I have certain memories that are burned into my mind's eye.  Random memories.  So vivid they seem as if I just experienced them.  They aren't year book type memories either.  Huge life event memories.  Those memories, while I remember, are stored in another part of my head.  They aren't as vivid.  I often wonder why my most vivid memories are random. What it says about me.  My mind.  My nature.  I don't have an answer to that question.

I only have the memory.

Of climbing into the bench seat of my father's 1976 El Camino.  It was black, with a white stripe.  The house I grew up at had a split driveway.  My Mom's spot was toward the garage (a place that never sheltered one of my parents cars oddly enough) and front door.  My Dad parked to the left of that spot, on what was also a basketball court of sorts.  That was his spot, and he almost always backed into his place.  Our driveway was steep.  At least a 15% incline.  I think Dad backed into the spot because it made getting out easier.  He left for work before 6am, when it was dark, and driving out forward, vs. backing out made more sense. Or so I think. I should ask him.  

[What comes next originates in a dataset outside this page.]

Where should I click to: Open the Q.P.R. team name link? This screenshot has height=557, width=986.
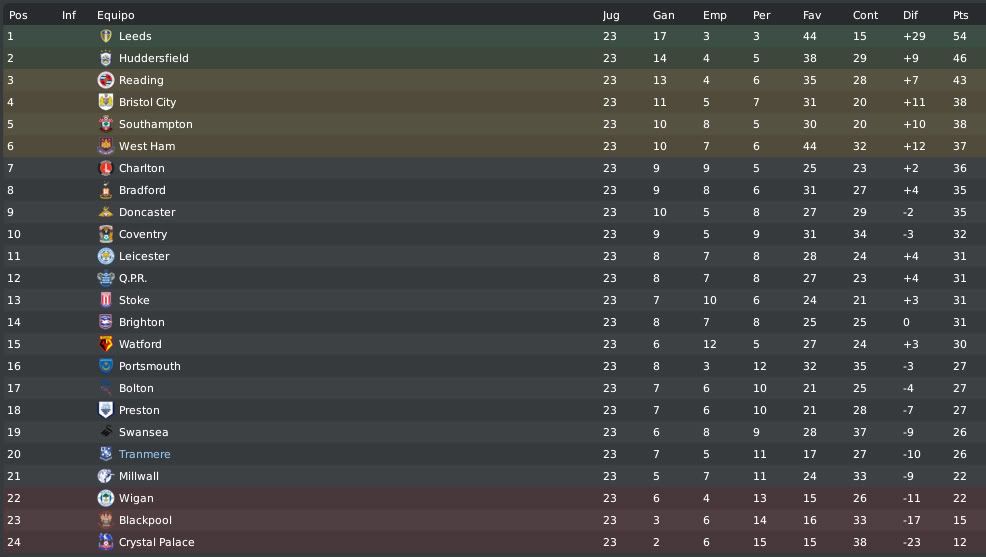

My point.  My memory.  Sliding into that El Camino that I would wreck on the first day of school in what was then, five years in the future.  Alone in the car waiting for my Dad.  To go where.  I don't recall. I only remember thinking about eternity. The concept of eternity.  Forever.  And how long forever was.  Tinged with my, at the time, innate fear of religion, I imagined an eternity in hell.  Something that would never end.  Never mind the fact that I was a 10 to 11 year old kid who had no reason to go hell.  In my black and white mind, I said fuck, or did something that more than likely was going to send me there.  And I was thinking about how long forever was on that long El Camino bench.  By myself.  On a driveway pad basketball court thing in Sand Springs, Oklahoma.

When I stop to think about time today.  Namely how fast time goes.  How it seems that just yesterday Boy #1 and/or  #2 was a toddler.  So sweet and innocent.  That my Mom still lived.  When I think about how it doesn't seem so long ago, yet seems like an eternity, that vivid memory of me in the El Camino rears its ugly head.  Feels me with the same out of control, near panic, I better flee, feeling in the pit of my stomach. Makes me want to hold up my hand and say STOP.  

Until I BLOG again...running to stand still.